> **PROBLEM**: Skip the pictures and restate, word for word, the lines from the one containing "The image size" to the end of the data below.

Stored records:
'''
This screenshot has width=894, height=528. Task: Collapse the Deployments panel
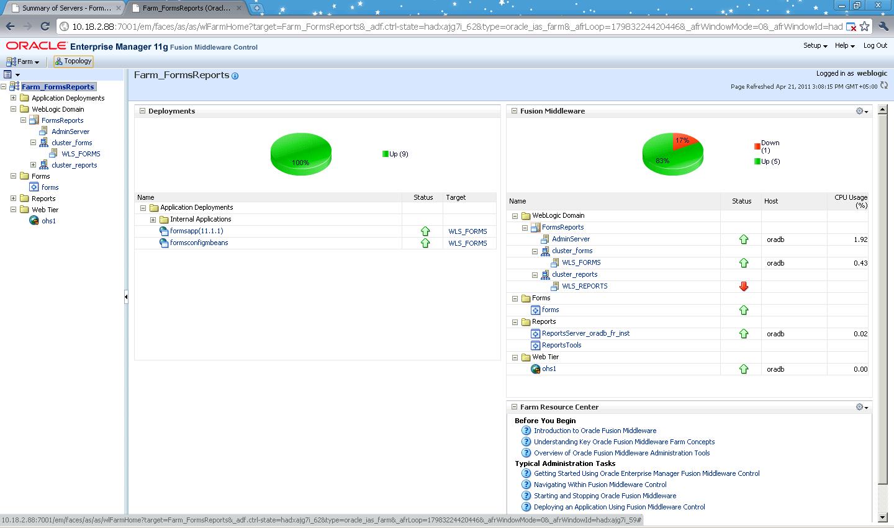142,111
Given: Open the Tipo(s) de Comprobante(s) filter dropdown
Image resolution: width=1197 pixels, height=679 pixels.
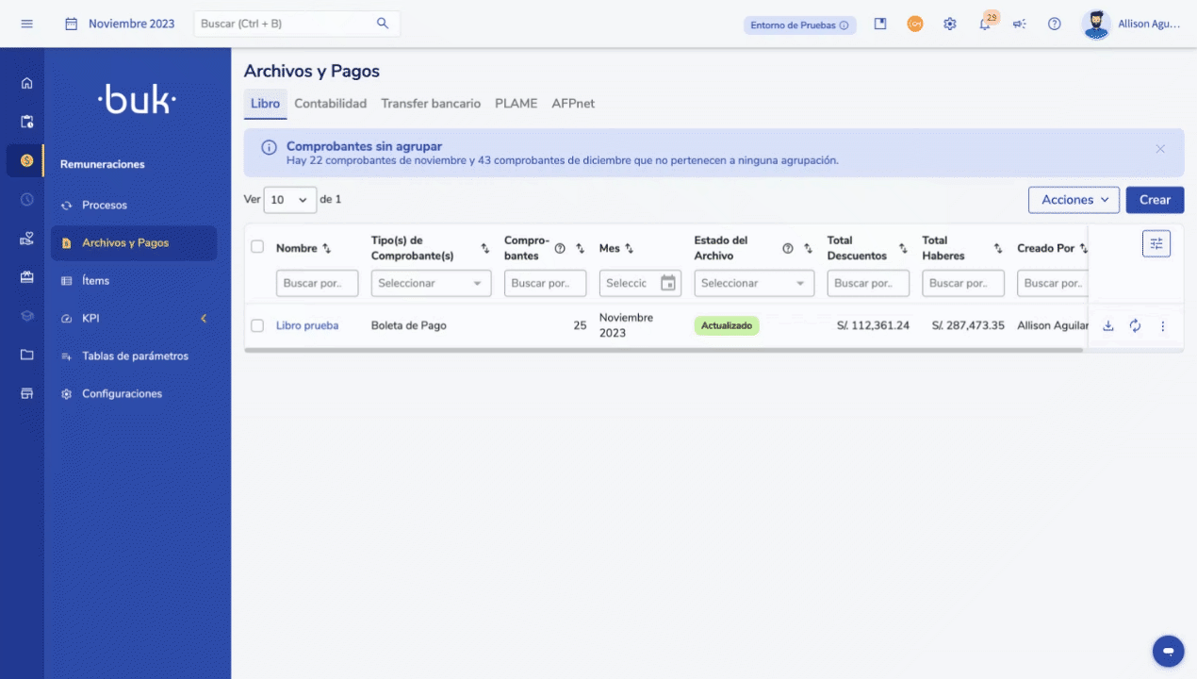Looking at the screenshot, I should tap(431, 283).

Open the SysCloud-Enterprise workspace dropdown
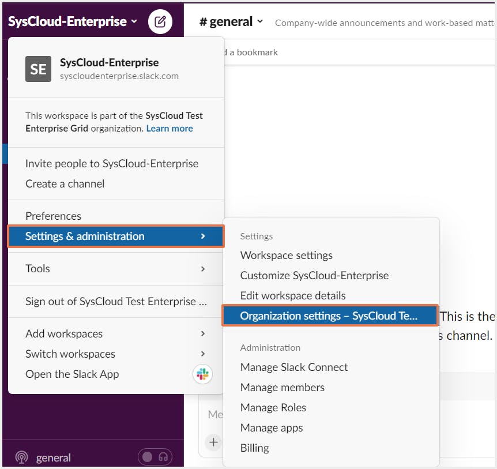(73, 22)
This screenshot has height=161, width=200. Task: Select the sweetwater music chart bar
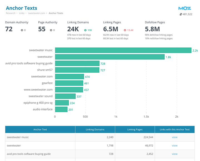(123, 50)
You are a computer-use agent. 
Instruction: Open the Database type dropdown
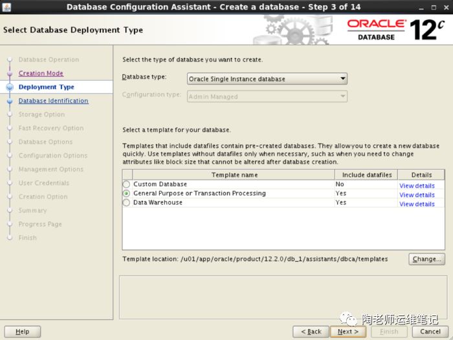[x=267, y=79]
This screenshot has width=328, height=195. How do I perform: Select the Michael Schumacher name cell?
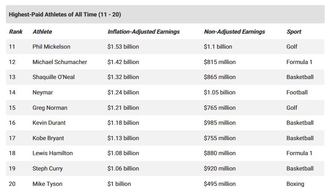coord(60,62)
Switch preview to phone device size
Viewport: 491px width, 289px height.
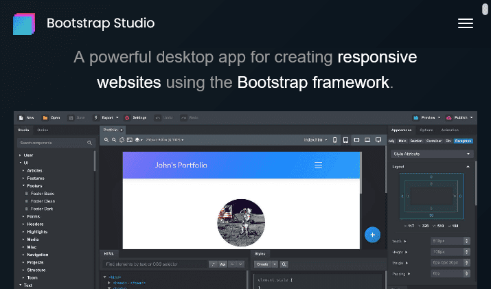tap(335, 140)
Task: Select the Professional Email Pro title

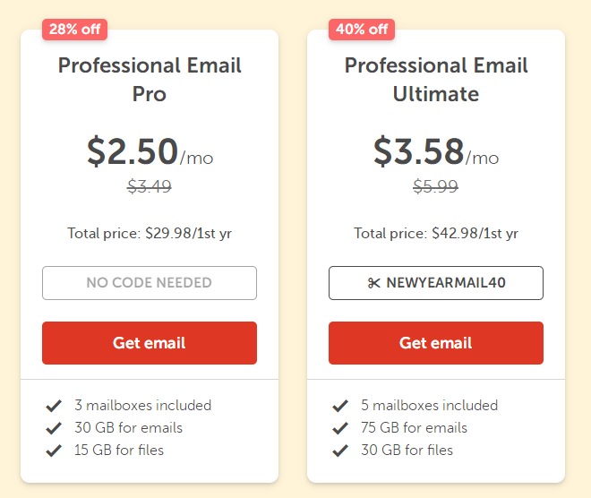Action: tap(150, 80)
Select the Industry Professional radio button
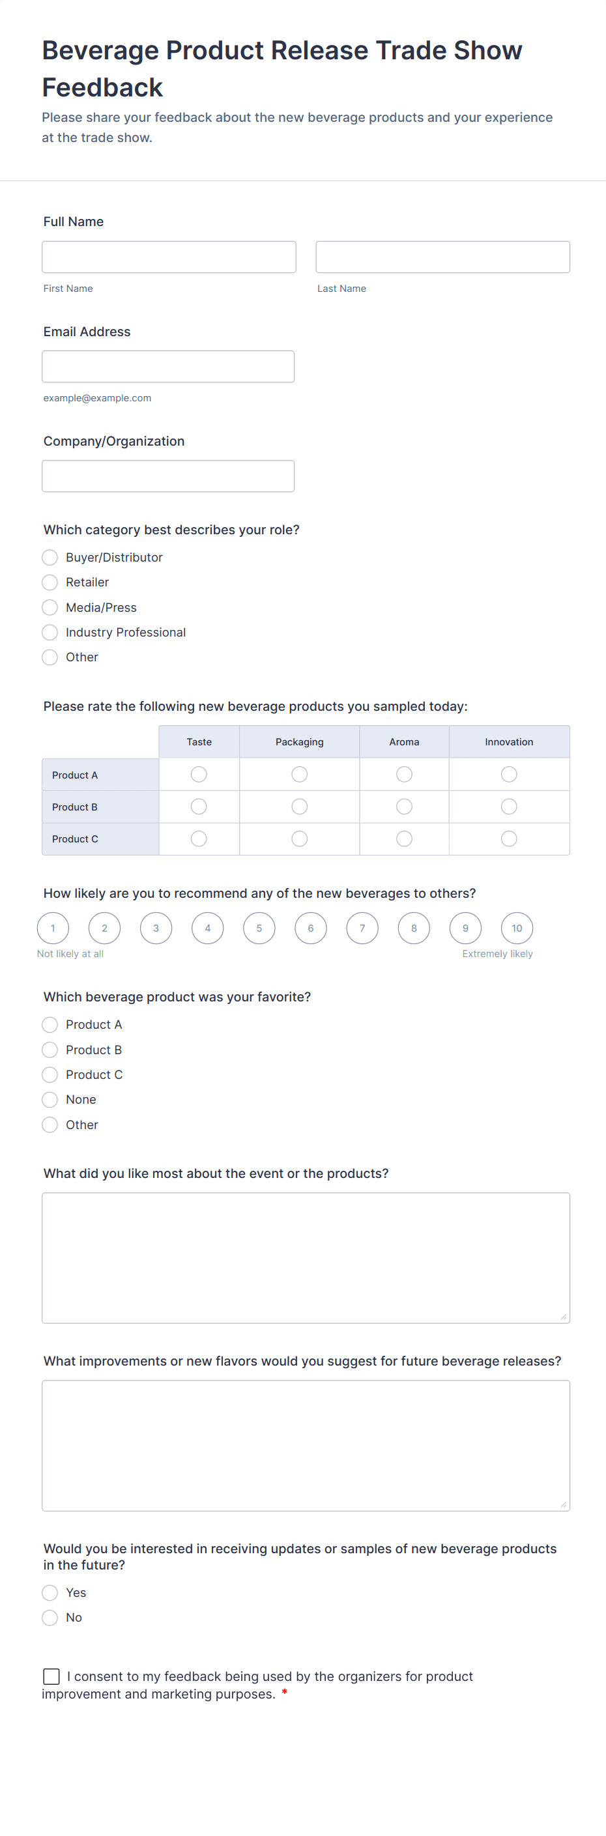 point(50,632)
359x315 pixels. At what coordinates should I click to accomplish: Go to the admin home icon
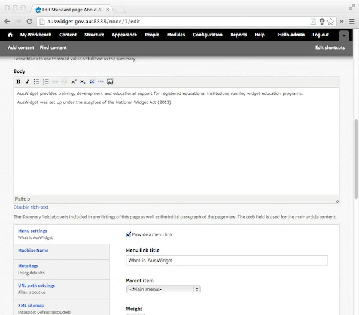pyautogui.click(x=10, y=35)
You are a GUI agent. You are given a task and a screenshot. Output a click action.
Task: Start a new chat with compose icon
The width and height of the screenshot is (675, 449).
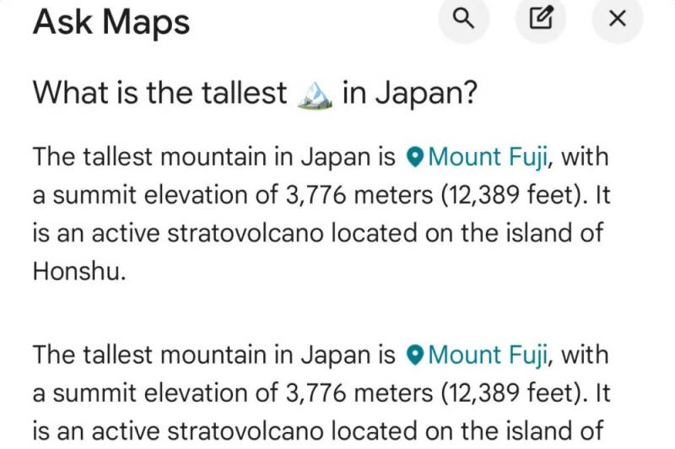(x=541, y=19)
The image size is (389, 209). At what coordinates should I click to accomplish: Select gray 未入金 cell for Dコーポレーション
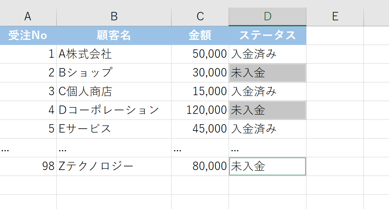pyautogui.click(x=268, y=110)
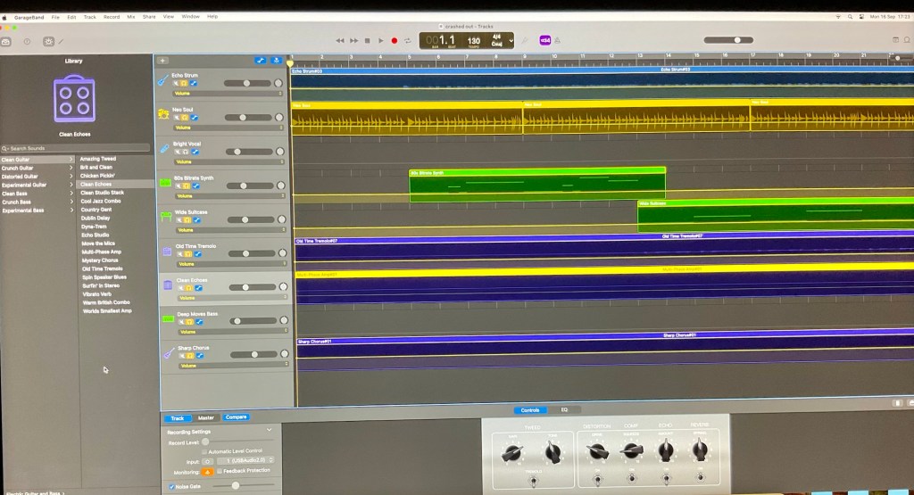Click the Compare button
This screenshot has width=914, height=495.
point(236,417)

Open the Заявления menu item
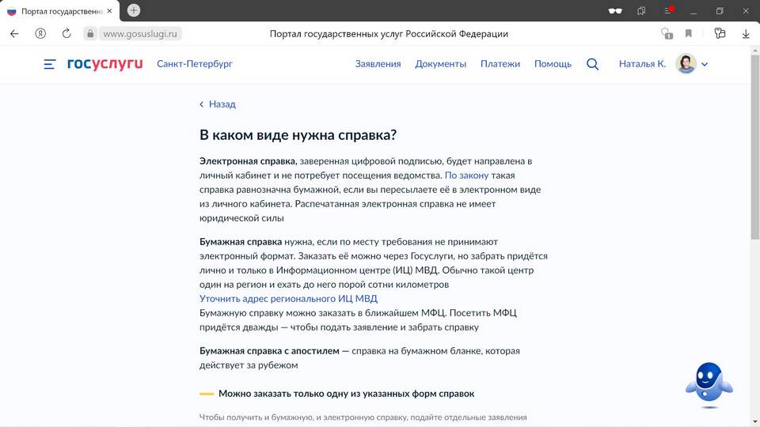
'''
> **PROBLEM SOLUTION**:
The image size is (389, 209). At what coordinates should I click to accomplish: Select gray 未入金 cell for Dコーポレーション
pyautogui.click(x=268, y=110)
Click the Compare button
This screenshot has width=914, height=495.
point(236,417)

Open the Заявления menu item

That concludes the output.